Monday, July 11, 2016

John Cairns Presents - Smashing Atomics

If you're into Java and queues, here is a light intro talk by John Cairns. There's nothing new about it that you haven't already seen on other talks posted here (except for his Disruptor variant), but it's always nice to see how a SeqLock can work, and if you're a newbie to the area, this is not a bad place to start:

Btw, there are a few slides that mention RCU, but just replace that with Copy-On-Write because that's what is being talked about, not the RCU synchronization technique.

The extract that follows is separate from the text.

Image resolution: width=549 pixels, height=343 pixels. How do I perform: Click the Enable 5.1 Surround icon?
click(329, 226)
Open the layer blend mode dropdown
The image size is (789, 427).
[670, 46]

Also, the slide on "Lock Freedom" has a few incorrect statements so just ignore it.
Namely, the third statement that says "All threads will make progress in a finite time" is incorrect. Lock-Free methods do not give such a guarantee. To have all threads make progress in a finite number of steps we need to have Wait-Free, and there is no progress condition that gives guarantees about "time", they're all defined in terms of number of steps.
The fourth statement in the "Lock Freedom" slide is also incorrect. There are many lock-free data structures with some methods that are not linearizable. The most well known is Michael-Scott Queue (implemented in java.util.concurrent.ConcurrentLinkedQueue) which is not linearizable for iterations. Linearizability is a "Consistency Model" and Lock-Freedom is a "Progress Condition", and although there is some faint relationship between the two concepts, they are mostly orthogonal.